======== DATA SUPPLIED
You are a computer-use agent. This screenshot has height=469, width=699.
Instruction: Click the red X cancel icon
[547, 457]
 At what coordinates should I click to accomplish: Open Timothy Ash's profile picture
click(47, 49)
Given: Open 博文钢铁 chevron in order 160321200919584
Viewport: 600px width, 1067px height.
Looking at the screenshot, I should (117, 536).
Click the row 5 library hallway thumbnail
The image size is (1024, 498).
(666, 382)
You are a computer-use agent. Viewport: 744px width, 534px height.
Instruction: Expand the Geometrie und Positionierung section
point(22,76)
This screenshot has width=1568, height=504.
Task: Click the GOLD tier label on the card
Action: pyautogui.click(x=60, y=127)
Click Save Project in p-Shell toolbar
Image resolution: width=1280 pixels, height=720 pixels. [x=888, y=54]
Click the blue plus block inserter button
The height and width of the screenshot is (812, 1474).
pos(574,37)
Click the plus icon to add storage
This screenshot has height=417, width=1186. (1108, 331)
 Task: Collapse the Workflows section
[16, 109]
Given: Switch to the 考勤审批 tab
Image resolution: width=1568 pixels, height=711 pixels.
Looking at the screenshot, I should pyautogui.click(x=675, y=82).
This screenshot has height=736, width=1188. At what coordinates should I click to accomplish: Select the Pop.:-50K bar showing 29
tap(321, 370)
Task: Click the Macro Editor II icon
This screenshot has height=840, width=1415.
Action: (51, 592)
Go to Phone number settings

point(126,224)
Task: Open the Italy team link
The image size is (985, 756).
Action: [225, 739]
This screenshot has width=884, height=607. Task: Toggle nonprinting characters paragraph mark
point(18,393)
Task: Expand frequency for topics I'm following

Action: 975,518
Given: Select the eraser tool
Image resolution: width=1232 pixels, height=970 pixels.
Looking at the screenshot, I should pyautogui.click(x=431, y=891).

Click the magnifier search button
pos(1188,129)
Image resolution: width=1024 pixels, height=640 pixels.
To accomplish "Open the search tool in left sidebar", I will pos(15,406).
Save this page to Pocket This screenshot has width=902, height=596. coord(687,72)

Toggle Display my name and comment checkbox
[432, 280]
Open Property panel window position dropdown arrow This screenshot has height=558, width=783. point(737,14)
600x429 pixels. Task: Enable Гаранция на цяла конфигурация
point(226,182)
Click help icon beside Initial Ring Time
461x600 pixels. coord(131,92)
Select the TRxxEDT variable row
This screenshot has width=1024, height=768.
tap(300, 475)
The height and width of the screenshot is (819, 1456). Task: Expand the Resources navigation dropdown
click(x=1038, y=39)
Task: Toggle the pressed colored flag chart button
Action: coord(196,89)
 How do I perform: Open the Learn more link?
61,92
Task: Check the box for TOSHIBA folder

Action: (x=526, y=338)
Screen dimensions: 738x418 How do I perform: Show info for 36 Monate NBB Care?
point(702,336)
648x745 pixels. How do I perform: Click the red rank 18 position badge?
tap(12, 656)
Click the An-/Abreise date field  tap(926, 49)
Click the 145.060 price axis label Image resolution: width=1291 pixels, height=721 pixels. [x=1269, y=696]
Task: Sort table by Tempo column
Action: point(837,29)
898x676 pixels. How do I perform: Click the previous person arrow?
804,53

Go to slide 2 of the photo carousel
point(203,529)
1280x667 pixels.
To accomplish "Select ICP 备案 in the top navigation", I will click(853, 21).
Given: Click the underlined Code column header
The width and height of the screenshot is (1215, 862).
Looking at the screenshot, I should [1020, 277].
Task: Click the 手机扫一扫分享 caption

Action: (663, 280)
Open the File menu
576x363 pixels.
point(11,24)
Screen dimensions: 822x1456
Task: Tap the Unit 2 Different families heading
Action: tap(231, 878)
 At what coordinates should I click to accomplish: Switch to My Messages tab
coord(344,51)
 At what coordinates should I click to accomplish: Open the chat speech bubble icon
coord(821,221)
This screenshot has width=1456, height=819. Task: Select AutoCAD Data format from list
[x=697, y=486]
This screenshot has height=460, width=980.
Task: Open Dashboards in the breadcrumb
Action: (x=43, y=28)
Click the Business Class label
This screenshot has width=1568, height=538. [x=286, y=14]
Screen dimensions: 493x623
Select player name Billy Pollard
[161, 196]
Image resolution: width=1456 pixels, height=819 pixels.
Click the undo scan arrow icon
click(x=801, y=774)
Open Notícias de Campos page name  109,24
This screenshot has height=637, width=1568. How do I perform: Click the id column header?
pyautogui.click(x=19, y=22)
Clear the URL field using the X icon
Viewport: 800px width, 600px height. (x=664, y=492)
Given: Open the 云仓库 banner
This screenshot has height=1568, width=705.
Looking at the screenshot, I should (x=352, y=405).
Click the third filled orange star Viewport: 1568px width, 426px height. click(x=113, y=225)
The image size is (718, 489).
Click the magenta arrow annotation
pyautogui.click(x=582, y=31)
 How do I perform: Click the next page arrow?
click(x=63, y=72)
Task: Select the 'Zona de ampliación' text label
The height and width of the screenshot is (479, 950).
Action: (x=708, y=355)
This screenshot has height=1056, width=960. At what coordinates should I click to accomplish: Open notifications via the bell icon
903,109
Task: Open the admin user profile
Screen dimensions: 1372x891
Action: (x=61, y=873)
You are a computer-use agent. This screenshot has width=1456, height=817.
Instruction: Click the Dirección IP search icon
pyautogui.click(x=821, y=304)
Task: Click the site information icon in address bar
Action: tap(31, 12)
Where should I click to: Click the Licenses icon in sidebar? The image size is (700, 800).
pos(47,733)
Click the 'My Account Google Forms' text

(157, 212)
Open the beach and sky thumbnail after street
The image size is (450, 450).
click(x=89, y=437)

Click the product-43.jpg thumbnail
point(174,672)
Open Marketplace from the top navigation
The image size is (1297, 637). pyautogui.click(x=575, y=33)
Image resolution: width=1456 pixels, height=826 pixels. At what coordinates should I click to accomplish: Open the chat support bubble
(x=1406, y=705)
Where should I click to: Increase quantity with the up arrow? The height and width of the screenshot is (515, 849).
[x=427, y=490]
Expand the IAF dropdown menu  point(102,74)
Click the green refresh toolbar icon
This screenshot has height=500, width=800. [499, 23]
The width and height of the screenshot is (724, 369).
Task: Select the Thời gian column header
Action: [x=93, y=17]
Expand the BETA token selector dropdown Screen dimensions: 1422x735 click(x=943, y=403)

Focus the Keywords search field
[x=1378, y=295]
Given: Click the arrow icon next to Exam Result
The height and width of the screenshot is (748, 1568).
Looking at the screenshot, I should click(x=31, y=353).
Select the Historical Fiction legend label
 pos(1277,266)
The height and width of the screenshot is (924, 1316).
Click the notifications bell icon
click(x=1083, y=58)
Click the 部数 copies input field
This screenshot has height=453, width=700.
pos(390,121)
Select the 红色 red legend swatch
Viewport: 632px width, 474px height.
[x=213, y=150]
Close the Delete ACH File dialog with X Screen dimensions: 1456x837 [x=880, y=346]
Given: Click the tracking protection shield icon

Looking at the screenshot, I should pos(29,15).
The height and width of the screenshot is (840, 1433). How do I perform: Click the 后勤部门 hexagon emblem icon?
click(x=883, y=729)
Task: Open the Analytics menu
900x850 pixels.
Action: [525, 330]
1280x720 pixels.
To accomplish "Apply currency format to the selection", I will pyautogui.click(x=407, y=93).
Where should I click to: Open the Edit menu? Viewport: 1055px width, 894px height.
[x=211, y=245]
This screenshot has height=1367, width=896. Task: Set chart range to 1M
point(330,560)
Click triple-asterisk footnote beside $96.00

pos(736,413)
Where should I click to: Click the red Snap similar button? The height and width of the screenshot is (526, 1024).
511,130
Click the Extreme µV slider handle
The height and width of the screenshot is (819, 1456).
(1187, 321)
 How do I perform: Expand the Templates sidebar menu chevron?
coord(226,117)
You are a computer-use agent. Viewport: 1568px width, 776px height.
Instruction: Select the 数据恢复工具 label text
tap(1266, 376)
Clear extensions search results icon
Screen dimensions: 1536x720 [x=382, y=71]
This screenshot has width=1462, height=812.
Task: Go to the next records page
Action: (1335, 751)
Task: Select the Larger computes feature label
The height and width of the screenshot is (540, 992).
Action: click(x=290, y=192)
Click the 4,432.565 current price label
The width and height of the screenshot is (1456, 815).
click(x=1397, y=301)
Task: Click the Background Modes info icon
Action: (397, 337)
================
Can you put the lines from the start of the items through the line containing "pos(1188,129)", inclusive, into a Markdown table with the columns "No." and "Line", skipping blank lines?

_ANSWER FOR THE TASK_
| No. | Line |
|---|---|
| 1 | You are a computer-use agent. This screenshot has height=469, width=699. |
| 2 | Instruction: Click the red X cancel icon |
| 3 | [547, 457] |
| 4 |  At what coordinates should I click to accomplish: Open Timothy Ash's profile picture |
| 5 | click(47, 49) |
| 6 | Given: Open 博文钢铁 chevron in order 160321200919584 |
| 7 | Viewport: 600px width, 1067px height. |
| 8 | Looking at the screenshot, I should (117, 536). |
| 9 | Click the row 5 library hallway thumbnail |
| 10 | The image size is (1024, 498). |
| 11 | (666, 382) |
| 12 | You are a computer-use agent. Viewport: 744px width, 534px height. |
| 13 | Instruction: Expand the Geometrie und Positionierung section |
| 14 | point(22,76) |
| 15 | This screenshot has width=1568, height=504. |
| 16 | Task: Click the GOLD tier label on the card |
| 17 | Action: pyautogui.click(x=60, y=127) |
| 18 | Click Save Project in p-Shell toolbar |
| 19 | Image resolution: width=1280 pixels, height=720 pixels. [x=888, y=54] |
| 20 | Click the blue plus block inserter button |
| 21 | The height and width of the screenshot is (812, 1474). |
| 22 | pos(574,37) |
| 23 | Click the plus icon to add storage |
| 24 | This screenshot has height=417, width=1186. (1108, 331) |
| 25 |  Task: Collapse the Workflows section |
| 26 | [16, 109] |
| 27 | Given: Switch to the 考勤审批 tab |
| 28 | Image resolution: width=1568 pixels, height=711 pixels. |
| 29 | Looking at the screenshot, I should pyautogui.click(x=675, y=82). |
| 30 | This screenshot has height=736, width=1188. At what coordinates should I click to accomplish: Select the Pop.:-50K bar showing 29 |
| 31 | tap(321, 370) |
| 32 | Task: Click the Macro Editor II icon |
| 33 | This screenshot has height=840, width=1415. |
| 34 | Action: (51, 592) |
| 35 | Go to Phone number settings |
| 36 | point(126,224) |
| 37 | Task: Open the Italy team link |
| 38 | The image size is (985, 756). |
| 39 | Action: [225, 739] |
| 40 | This screenshot has width=884, height=607. Task: Toggle nonprinting characters paragraph mark |
| 41 | point(18,393) |
| 42 | Task: Expand frequency for topics I'm following |
| 43 | Action: 975,518 |
| 44 | Given: Select the eraser tool |
| 45 | Image resolution: width=1232 pixels, height=970 pixels. |
| 46 | Looking at the screenshot, I should pyautogui.click(x=431, y=891). |
| 47 | Click the magnifier search button |
| 48 | pos(1188,129) |